The computer system 900 or computing device 900 of the illustrated example may include an AI Accelerator 970. For example, the AI Accelerator 970 may be configured to improve the computational speed and efficiency of machine learning tasks by executing parallel processing operations tailored for neural network models. The AI Accelerator 970 may include hardware such as Graphics Processing Units (GPUs), Tensor Processing Units (TPUs), or other specialized processors designed to handle large volumes of data with low latency. For example, the Processor 910, the AI Accelerator 970, the integrated GPU 913, and/or the dedicated GPU 980 may be considered xPUs (x Processing Units, where x is a placeholder) of the computer system 700 or computing device 700.

The computer system 900 or computing device 900 of the illustrated example includes machine-readable instructions 990. For example, the machine-readable instructions may be part of firmware or software of the computer system 900 or computing device 900. The machine-readable instructions 990 may be stored in the mass storage device 933, in the volatile memory 931, in the non-volatile memory 932, and/or on a removable non-transitory computer-readable storage medium such as a CD or DVD.

In the following, some examples of the proposed concept are presented:

An example (e.g., example 1) relates to a power management apparatus (10) for a memory subsystem (102) of a graphics processing unit (101), the power management apparatus comprising first interface circuitry (11) for communicating with a system firmware (103) of a host computer (100) hosting the graphics processing unit, second interface circuitry (12) for communicating with one or more components of the memory subsystem of the graphics processing unit, processor circuitry (13) configured to obtain a memory subsystem control input from the system firmware, trigger execution of a sequence of operations in response to the memory subsystem control input, and provide a memory subsystem control output to the system firmware based on a result of the sequence of operations.

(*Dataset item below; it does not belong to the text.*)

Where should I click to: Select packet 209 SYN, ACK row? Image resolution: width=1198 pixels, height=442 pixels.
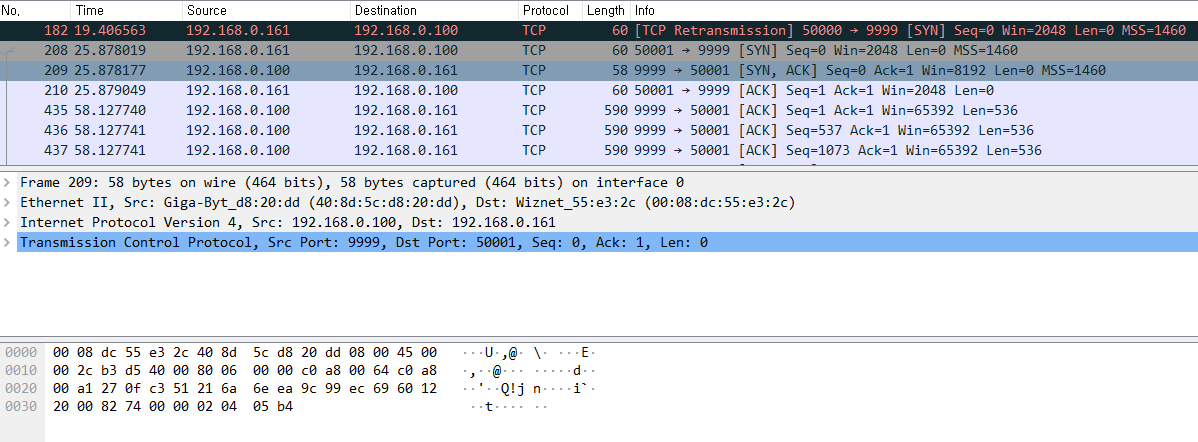pyautogui.click(x=599, y=70)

Another example (e.g., example 2) relates to a previous example (e.g., example 1) or to any other example, further comprising that the processor circuitry is configured to load the sequence of operations from memory circuitry based on the memory subsystem control input.

Another example (e.g., example 3) relates to a previous example (e.g., example 2) or to any other example, further comprising that the processor circuitry comprises event matching circuitry configured to match an input received via the first interface circuitry to one of a plurality of pre-defined events, and to load the sequence of operations based on an output of the event matching circuitry.

Another example (e.g., example 4) relates to a previous example (e.g., example 3) or to any other example, further comprising that the event matching circuitry is configured to match at least one of a source identifier of the input, an operation code of the input, a tag associated with the input, header data of the input, or payload data of the input to one of a plurality of pre-defined events.

Another example (e.g., example 5) relates to a previous example (e.g., one of the examples 3 or 4) or to any other example, further comprising that the input comprises a plurality of fields, wherein the event matching circuitry is configured to mask at least one of the plurality of fields when matching at least one of the predefined events.

Another example (e.g., example 6) relates to a previous example (e.g., one of the examples 1 to 5) or to any other example, further comprising that the memory subsystem control input relates to one of a memory subsystem boot operation, a memory subsystem power management operation, a resource management operation, a status data retrieval operation, a thermal data retrieval operation, an error data retrieval operation, an error handling or recovery operation, a reset operation, or a fuse pulling operation.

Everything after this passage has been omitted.